Mi piace un impatto nudo. Ho imparato a guardarlo e il suo lavoro si è arricchito man mano che io maturavo. Di sfumature ma anche di livelli. Ho compreso certe dinamiche. Uno come Folon invece arriva subito perché è dolce e colorato. Ma siamo su un altro piano; Steinberg è un istrione. Ma una forma di istrione che urla sottovoce, se mi passate la metafora.
La sua immagine a forma di fetta di mortadella, colorata con i pastelli, malamente, è un capolavoro di poesia visiva.

L'uso delle scritte che diventano disegno e i disegni esili che diventano scrittura ha anticipato di decenni molte cose di oggi.
Per questo accetto ma non comprendo molto l'accezione di gioco. Gioco mi fa pensare a arte ludica, a una visione nella quale c'è l'idea di divertimento. Mentre per me Saul è un creatore di sfingi grafiche, non mi fa ridacchiare, mi stordisce piuttosto.
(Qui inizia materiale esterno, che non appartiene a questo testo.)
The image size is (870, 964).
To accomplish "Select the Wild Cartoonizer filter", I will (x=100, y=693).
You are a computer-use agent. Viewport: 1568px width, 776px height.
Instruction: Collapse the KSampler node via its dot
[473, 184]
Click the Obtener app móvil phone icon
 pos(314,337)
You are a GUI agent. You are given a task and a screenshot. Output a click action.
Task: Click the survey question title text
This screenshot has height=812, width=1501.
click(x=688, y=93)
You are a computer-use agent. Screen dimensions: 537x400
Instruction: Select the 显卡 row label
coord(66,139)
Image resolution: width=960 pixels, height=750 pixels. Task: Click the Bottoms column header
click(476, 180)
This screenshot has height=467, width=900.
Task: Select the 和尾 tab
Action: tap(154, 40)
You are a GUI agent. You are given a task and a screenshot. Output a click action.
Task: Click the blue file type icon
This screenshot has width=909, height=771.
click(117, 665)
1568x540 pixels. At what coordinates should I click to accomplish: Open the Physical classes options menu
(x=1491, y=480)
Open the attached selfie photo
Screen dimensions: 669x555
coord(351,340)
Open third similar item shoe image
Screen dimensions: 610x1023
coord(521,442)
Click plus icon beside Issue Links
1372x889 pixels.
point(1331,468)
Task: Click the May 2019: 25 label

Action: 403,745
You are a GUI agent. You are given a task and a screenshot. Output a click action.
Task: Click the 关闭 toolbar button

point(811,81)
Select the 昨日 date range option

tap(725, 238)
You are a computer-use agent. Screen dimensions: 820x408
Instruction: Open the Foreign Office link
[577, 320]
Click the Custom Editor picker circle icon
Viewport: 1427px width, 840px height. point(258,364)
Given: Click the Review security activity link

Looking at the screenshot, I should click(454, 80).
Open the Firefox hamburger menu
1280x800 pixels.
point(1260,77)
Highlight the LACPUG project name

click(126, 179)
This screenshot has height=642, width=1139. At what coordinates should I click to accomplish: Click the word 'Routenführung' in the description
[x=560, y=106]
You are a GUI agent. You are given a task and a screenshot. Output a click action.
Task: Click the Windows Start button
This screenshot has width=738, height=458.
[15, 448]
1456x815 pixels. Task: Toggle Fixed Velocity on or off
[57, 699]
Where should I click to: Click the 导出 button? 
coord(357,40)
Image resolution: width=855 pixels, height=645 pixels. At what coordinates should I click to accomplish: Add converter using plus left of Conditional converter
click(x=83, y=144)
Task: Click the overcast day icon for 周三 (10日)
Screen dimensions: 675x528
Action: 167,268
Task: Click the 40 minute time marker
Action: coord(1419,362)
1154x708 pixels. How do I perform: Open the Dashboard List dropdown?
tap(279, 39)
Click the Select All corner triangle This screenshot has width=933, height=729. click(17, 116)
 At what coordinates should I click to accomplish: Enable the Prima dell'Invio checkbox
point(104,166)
Ma forse è la mia idea di gioco a essere limitata.

duccio ha detto...

mi piace molto pensare che l'unico modo per urlare davvero, sia proprio quello di farlo sottovoce..


giusto per...
http://www.saulsteinbergfoundation.org/life_work.html

http://www.artcyclopedia.com/artists/steinberg_saul.html

igort ha detto...

Non è l'unico modo di farlo; il mondo dell'arte (e non solo) è pieno di persone che mirano a fare effetto alzando metaforicamente la voce.
Ma urlare sotovoce significa avere una idea precisa.
Avere un progetto. E questo non è comune.

duccio ha detto...

inoltre urlare "a voce alta" distrae, può far perdere di vista il "concetto", togliendovi forza.. quelle volte, magari, capita di ricordarsi solo che qualcuno ha urlato, ma "non si ricorda" cosa..

Roberto La Forgia ha detto...

ciao igort,
sicuramente steinberg stordisce.
sfogliare una sua monografia per più di mezz'ora è pericoloso :)

per gioco non intendo necessariamente qualcosa che fa ridacchiare.
ti faccio un esempio se vuoi banale:
hai mai giocato a nascondino quande'eri piccolo? ti nascondevi o cercavi i tuoi compagni? mentre lo facevi, sorridevi?
non penso. o almeno durante il gioco c'è un miscuglio di emozioni molto vario. paura, grandezza, aggressività, debolezza, divertimento ecc.

neanch'io ho le idee chiare su cosa il gioco sia o dovrebbe essere. ma non lo limito a qualcosa di divertente.

ciao

ps - hai notato che molto spesso nei vari immaginari che ci ronzano attorno, i bambini che giocano sorridono?